My fellow bibliophiles,

The best, most cheesy way I can describe my emotional journey through Heartless is to compare it with first an offering of the carrot (more precisely, carrot cake) and then the stick right in the feels. Heartless brings to mind the Willy Wonka flavor changing gum- whimsical in the beginning but the experience escalates into inexorable heartbreak. You are equally as helpless as Violet Beauregaurd, since you know- thanks to the title- which ending is inevitable.

“Suddenly, the people around the table were no longer strangers. They were friends and confidantes, and she was sharing with them her magic.”

Heartless begins innocently. We meet Lady Catherine Pinkerton, heiress to Rock Turtle Cove, as she schemes with her maid, Mary Ann, to open Sweets and Tarts: The Most Wondrous Bakery in All of Hearts. Cath attends a ball at the King’s Castle but she flees mere moments before the King proposes and stumbles into the King’s new fool, Jest (insert swoon here).
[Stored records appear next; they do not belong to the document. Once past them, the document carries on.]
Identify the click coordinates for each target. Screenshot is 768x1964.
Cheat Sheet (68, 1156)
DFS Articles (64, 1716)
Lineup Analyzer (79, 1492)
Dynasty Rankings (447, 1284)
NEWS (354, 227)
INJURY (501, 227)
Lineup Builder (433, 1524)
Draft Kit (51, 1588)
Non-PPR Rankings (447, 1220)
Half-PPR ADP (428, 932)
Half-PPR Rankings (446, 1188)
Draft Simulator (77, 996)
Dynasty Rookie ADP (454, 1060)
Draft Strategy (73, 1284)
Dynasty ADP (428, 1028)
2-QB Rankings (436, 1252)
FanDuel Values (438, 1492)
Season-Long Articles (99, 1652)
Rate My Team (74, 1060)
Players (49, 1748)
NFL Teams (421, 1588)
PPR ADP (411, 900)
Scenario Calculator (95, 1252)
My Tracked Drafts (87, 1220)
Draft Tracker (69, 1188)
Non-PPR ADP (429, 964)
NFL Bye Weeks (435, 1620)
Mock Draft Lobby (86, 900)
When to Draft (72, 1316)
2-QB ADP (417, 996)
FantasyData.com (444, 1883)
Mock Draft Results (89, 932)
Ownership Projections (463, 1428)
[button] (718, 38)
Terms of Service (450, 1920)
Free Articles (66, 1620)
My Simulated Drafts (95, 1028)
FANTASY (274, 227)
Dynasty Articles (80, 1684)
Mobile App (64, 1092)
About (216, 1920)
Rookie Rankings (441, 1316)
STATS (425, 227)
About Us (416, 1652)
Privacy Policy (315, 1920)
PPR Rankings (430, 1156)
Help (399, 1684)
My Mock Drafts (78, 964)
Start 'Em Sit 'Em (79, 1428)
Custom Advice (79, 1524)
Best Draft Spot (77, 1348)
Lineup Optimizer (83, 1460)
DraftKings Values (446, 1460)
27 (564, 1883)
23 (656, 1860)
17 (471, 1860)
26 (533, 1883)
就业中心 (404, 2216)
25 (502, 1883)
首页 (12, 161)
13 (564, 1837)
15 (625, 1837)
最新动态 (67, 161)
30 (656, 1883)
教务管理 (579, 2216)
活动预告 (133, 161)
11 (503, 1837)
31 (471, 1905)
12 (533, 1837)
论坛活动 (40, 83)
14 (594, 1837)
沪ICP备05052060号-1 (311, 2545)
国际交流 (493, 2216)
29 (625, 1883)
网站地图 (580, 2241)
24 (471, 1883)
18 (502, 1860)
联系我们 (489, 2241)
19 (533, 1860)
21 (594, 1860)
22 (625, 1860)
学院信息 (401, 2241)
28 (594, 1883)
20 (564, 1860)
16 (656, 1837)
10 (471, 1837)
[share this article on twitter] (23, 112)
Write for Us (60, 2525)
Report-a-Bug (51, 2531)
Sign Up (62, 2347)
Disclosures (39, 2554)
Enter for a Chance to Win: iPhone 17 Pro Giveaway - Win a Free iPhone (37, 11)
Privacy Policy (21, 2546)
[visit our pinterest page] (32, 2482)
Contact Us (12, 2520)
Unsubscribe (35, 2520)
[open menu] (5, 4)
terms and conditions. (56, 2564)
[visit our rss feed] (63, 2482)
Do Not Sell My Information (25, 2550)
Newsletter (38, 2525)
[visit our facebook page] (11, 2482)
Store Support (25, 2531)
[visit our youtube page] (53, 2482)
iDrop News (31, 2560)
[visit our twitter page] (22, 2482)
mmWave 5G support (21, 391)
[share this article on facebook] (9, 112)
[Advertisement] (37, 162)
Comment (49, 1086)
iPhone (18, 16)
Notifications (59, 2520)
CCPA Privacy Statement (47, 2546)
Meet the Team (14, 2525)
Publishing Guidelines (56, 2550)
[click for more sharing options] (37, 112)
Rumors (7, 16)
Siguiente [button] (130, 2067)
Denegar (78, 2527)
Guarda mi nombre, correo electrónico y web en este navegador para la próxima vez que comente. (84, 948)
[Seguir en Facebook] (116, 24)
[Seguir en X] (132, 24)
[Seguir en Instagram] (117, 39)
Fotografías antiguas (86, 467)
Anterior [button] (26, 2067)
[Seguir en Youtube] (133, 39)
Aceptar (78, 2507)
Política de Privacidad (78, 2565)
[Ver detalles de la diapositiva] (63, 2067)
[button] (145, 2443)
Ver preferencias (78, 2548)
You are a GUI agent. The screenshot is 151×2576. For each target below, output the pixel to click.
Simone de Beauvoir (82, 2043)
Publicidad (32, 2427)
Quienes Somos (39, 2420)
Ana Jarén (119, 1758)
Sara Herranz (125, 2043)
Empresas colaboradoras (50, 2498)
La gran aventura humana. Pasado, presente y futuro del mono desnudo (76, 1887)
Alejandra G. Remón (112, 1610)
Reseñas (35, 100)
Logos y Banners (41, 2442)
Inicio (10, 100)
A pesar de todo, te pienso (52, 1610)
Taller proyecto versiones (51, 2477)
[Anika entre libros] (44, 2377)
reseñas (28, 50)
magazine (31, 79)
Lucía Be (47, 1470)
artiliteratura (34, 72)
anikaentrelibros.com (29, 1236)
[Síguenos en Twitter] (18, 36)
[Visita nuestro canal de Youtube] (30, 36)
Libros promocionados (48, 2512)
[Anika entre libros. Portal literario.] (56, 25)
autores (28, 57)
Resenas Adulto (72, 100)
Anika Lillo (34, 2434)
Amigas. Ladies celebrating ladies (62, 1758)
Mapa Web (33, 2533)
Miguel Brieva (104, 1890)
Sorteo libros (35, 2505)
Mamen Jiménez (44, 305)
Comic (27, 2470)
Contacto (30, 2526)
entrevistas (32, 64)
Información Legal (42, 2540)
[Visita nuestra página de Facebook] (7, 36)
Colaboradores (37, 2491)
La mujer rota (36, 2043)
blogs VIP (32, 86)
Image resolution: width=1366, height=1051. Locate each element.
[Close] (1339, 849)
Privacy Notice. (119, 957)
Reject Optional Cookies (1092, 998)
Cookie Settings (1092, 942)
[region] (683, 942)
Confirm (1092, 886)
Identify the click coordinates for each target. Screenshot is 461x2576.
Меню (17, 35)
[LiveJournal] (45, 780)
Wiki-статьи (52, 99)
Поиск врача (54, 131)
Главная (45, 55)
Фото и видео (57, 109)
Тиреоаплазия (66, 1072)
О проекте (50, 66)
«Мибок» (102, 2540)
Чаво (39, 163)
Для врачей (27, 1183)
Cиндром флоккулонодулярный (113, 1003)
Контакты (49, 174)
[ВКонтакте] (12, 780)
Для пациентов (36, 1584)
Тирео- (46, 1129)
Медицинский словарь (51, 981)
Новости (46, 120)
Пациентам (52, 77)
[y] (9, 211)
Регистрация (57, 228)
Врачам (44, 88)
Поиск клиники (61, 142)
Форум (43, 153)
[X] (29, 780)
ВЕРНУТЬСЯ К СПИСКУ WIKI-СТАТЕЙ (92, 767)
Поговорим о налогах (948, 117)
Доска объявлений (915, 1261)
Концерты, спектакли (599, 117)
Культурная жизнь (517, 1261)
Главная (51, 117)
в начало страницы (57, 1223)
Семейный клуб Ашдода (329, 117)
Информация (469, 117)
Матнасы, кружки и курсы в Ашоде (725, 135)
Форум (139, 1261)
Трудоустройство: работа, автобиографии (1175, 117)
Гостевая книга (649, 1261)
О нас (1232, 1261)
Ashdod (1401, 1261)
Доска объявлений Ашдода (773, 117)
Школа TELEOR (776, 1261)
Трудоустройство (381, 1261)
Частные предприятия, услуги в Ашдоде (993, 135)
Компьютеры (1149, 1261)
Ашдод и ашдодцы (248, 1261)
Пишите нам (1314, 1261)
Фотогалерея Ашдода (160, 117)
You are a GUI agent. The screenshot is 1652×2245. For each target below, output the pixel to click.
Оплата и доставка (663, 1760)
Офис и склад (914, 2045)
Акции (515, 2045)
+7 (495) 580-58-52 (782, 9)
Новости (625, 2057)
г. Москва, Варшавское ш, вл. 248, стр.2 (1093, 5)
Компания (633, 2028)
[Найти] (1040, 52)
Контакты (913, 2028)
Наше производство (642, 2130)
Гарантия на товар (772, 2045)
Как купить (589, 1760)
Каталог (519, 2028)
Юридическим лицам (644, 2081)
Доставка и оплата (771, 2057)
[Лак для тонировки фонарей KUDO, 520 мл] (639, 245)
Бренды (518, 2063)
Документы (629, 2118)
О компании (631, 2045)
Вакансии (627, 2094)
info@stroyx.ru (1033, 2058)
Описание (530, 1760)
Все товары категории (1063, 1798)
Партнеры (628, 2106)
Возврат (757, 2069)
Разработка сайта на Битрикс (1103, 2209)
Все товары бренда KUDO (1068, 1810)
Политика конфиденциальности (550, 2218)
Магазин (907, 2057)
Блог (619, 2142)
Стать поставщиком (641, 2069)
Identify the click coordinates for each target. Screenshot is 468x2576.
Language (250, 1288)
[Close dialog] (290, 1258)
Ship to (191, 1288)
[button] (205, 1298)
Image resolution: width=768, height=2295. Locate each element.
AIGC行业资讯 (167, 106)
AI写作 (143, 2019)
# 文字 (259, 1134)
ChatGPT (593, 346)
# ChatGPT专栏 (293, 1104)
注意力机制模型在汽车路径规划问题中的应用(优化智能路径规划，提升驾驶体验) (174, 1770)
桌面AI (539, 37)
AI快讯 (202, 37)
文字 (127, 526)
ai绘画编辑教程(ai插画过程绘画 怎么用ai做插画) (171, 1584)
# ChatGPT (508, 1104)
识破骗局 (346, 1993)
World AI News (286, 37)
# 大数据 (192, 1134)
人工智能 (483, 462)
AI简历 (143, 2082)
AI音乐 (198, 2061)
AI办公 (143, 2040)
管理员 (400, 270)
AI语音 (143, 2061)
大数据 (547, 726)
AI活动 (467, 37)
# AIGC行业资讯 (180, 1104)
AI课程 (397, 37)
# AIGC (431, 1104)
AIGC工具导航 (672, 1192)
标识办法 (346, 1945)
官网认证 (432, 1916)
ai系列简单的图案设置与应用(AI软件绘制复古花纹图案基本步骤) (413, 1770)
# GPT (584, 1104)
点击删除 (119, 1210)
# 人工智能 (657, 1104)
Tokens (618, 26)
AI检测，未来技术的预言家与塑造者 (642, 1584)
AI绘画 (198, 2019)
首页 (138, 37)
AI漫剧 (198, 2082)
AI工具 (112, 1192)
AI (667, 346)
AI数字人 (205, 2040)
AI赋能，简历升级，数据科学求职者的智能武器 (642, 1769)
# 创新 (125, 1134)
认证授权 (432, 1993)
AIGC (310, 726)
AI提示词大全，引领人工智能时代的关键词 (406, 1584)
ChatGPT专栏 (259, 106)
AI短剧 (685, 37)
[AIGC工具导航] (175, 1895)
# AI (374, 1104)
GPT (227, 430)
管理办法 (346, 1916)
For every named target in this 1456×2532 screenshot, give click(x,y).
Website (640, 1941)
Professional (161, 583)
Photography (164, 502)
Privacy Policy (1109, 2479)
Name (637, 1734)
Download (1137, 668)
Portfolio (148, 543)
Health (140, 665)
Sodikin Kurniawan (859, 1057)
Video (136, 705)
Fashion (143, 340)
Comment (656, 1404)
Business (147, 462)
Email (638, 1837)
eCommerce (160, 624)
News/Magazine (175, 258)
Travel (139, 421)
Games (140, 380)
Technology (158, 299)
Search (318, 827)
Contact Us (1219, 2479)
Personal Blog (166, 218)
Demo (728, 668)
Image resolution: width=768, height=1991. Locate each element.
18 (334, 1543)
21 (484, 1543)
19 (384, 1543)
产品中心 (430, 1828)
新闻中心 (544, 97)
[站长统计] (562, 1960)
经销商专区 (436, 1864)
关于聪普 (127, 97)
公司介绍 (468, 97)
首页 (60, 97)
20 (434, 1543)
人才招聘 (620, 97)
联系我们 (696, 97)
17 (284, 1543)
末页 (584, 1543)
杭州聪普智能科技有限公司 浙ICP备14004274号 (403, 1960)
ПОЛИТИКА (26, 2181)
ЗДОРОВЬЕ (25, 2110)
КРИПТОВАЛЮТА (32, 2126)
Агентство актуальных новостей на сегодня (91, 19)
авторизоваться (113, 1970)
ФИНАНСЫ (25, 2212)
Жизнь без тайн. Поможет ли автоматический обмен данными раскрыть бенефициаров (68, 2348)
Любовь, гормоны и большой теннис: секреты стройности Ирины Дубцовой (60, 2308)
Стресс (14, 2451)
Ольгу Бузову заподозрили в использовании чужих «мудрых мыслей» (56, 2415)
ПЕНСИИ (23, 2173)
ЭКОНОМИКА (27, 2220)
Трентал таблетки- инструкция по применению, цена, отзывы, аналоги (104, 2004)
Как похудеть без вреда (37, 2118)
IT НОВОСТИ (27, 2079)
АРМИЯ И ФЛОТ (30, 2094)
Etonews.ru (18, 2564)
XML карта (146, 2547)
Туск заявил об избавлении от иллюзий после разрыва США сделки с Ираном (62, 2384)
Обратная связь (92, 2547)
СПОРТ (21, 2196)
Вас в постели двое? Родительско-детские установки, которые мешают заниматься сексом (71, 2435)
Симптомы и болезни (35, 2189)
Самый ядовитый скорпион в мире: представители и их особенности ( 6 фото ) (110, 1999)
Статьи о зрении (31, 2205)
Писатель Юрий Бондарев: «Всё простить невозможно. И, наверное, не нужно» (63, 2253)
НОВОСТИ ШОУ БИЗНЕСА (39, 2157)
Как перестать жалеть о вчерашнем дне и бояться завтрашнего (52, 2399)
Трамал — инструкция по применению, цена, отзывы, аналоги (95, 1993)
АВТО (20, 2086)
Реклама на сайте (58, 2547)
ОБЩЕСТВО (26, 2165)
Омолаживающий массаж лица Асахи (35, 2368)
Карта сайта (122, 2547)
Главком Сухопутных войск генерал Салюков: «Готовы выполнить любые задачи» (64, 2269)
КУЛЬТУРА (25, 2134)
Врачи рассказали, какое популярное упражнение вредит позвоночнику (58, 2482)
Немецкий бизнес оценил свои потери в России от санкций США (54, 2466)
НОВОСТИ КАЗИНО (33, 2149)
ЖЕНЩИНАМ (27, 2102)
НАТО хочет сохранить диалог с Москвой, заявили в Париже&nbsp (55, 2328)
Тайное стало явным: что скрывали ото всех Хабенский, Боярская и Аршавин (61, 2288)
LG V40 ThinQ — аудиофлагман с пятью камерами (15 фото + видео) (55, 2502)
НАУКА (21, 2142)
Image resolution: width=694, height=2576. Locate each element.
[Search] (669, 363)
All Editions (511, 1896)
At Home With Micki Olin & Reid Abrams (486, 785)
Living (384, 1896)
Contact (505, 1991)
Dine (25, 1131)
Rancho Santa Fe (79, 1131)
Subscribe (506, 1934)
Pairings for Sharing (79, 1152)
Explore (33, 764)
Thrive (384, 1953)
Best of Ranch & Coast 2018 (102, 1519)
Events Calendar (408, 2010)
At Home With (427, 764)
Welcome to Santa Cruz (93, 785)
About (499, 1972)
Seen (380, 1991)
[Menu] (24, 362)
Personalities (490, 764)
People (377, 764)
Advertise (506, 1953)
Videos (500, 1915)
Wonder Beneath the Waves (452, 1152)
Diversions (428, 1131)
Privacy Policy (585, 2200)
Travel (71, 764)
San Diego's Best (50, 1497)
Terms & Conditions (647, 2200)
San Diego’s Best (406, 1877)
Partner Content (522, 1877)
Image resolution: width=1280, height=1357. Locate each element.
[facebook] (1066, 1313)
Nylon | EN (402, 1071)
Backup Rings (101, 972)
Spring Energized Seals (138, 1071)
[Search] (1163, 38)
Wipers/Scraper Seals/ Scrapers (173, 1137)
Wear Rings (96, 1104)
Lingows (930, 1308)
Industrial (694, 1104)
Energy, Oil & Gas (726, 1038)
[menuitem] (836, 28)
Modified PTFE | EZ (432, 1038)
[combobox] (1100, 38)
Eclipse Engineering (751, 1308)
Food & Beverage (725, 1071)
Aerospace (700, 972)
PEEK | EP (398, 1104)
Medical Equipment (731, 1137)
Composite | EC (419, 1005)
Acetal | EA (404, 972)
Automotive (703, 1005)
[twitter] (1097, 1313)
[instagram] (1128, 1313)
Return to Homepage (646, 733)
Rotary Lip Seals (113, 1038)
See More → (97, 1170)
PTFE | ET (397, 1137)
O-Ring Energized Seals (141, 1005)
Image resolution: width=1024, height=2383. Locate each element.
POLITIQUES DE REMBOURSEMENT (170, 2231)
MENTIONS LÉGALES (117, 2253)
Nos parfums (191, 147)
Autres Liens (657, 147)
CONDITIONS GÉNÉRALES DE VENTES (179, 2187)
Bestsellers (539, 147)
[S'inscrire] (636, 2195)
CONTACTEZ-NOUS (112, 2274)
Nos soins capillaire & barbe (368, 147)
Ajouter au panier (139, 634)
Here begins Cath’s battle that you watch with a growing pit of dread in your stomach. “What good is a cake if you can’t eat it?”

Throughout the story, Cath struggles to master her fate and realize her goals. No crown. No Rock Turtle Cove. Nothing but life with who and what she loves. However, Victorian era morals, expectations of the nobility, and borderline emotionally abusive parents present rage-inducing roadblocks. The Kingdom of Hearts, its King, its gentry, and - to an extent- some of its common folk, are vapid people with simple whims. Cath’s growth as the story progresses sets her increasingly apart from her fellow citizens. Heartless is far more than a mere love story. Cath is every person that has fought for a seemingly impossible dream. You start to share in her desperation as Cath’s schemes are foiled again and again. By the time you reach the end, you can’t hate her for the wrathful Queen she becomes. “Off with his head.”

Meyer plays with many familiar tales. Her interpretation of characters that later appear in Alice In Wonderland offers explanations for why they act as they do. You gain a deeper appreciation for them if you ever spend a little time reading Lewis Carroll's novels. If you have not then I highly recommend taking on the task. Carroll's novel, to the modern reader, may read as a simple, nonsensical children's tale but once you read it using Meyer's interpretation, new life and meaning is breathed into both novels. Having never read Alice in Wonderland, the experience felt like a delightful scavenger hunt. Throughout Alice in Wonderland, I kept finding tiny details that inspired fairly significant plot points in the Heartless. I admired Heartless from the moment I closed the book, but after reading Alice In Wonderland, I itch to read it again. Meyer borrows from all the books of Alice's adventures and just a little more from other familiar nursery rhymes and famous stories but not enough to bog down the story or confuse you if you don't understand the references.

"‘We want you to be happy. That’s all we’ve ever wanted. Is this what’s going to make you happy?’

‘How different everything could have been,’ she said, ‘if you had thought to ask me that before.’"

Most importantly, consider Heartless in the tradition of Wicked by Gregory Maguire (to whom Meyer gives a nod in a follow-up author’s note). A well-done and enjoyable interpretation that compels you to befriend otherwise unforgivable villains and share in their grief over the loss of love, innocence, and dreams.